Call it alt-protein 2.0.

As flavor and mouthfeel improve, companies will also revamp product perception, drawing on the rich lessons learned during alt-protein 1.0. Rather than touting their foods as planet and animal saviors, the industry will likely put taste front and center and place their products where they belong — in supermarket meat aisles and chef specials rather than in separate vegetarian or vegan sections.

For example, Eat Just started promoting its plant-based eggs simply as "really good eggs" in celebrity-backed ad campaigns last spring. New York City’s hospitals successfully introduced plant-based lunches for patients by marketing them as the "Chef’s Special."

The industry can’t prove that it has saved a single animal or avoided notable carbon emissions because its products aren’t replacing conventional meat, dairy and eggs in omnivores’ shopping baskets.

Yet none of these efforts will succeed if prices don’t come down. And that may be a lot for food companies to swallow. Heavy subsidies, large-scale production and environmental externalities make conventional meat, milk and eggs inexpensive. To compete, alt-protein companies must improve their economies of scale by reaching beyond the startup funding community to gain support from governments, large-scale investors and big food companies.

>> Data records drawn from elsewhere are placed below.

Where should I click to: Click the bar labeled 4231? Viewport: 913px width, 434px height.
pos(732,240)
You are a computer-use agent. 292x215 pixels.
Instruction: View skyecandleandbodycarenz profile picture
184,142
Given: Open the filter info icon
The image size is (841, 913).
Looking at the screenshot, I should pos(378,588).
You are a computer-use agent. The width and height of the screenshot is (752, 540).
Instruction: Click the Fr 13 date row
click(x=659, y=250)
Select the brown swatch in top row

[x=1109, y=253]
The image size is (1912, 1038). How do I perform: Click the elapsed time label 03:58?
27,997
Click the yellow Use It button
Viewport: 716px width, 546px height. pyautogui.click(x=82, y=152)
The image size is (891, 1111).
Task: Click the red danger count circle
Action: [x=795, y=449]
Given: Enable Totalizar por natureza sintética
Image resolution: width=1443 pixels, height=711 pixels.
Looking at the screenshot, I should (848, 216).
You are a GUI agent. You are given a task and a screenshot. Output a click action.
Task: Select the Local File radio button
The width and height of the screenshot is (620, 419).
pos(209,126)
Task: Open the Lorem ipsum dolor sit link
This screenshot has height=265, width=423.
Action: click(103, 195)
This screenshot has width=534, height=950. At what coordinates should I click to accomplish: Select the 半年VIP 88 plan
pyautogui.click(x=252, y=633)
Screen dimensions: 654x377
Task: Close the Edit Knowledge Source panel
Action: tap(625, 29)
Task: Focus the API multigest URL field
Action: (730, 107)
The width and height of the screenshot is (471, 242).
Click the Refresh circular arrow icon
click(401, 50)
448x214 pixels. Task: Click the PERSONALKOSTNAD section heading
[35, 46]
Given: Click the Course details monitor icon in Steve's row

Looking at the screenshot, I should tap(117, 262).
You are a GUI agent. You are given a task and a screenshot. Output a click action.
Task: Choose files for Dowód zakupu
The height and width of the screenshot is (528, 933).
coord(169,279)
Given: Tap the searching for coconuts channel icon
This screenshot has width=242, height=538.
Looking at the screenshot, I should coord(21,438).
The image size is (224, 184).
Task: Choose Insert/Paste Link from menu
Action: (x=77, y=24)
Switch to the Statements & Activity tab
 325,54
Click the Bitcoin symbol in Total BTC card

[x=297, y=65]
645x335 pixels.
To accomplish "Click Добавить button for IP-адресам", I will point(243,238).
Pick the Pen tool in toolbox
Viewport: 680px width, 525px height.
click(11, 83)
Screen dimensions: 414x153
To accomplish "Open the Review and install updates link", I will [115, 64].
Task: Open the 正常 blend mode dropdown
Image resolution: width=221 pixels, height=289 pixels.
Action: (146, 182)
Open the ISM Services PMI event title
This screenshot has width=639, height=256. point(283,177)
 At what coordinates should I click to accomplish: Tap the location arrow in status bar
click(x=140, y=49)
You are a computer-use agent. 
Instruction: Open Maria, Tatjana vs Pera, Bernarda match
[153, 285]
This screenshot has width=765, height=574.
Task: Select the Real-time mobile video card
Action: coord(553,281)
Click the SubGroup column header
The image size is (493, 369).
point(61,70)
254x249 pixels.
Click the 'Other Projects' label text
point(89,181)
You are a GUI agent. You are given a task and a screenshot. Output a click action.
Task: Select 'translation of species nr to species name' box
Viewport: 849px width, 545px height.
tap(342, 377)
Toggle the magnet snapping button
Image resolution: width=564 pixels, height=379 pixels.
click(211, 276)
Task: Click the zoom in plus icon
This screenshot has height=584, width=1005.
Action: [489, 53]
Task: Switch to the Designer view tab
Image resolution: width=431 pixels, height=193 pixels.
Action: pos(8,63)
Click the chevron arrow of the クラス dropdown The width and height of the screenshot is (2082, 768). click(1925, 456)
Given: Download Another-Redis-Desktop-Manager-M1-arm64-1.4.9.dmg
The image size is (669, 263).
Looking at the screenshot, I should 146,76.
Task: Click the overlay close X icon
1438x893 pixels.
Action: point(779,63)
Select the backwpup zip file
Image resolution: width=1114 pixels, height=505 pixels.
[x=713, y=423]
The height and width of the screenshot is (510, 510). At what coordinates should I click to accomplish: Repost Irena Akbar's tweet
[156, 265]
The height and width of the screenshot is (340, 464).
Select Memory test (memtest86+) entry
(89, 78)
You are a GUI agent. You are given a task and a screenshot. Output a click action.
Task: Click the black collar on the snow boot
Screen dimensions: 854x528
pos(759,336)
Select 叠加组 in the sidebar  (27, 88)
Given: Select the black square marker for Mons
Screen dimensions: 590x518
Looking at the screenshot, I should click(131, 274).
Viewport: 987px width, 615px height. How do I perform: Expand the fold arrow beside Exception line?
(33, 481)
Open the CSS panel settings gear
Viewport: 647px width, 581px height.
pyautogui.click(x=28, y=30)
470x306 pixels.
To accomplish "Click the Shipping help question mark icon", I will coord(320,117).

Jeremy Coller, a British investor and philanthropist, is helping the industry reach new shores. With the FAIRR Initiative, he’s guiding a $69 trillion investor network to account for the ESG risks associated with intensive animal agriculture. In turn, FAIRR and the Good Food Institute launched an ESG framework for alternative protein companies, fostering the industry’s transparency. With clear-cut comparisons at hand of the risks in conventional and alternative protein portfolios, more investors may earmark future funds for the latter.

Governments also increasingly understand the case for supporting protein research and manufacturing. Resource-constrained countries such as Singapore and Israel have long led the way. U.S. President Joe Biden signed an executive order to launch a national biotechnology and biomanufacturing initiative in September that, among other goals, aims to improve food security by supporting cultivated meat.

As these and other forces collide, alt-protein companies may finally stand a chance to make good on their promise of giving food shoppers healthier, more climate-friendly choices at competitive prices.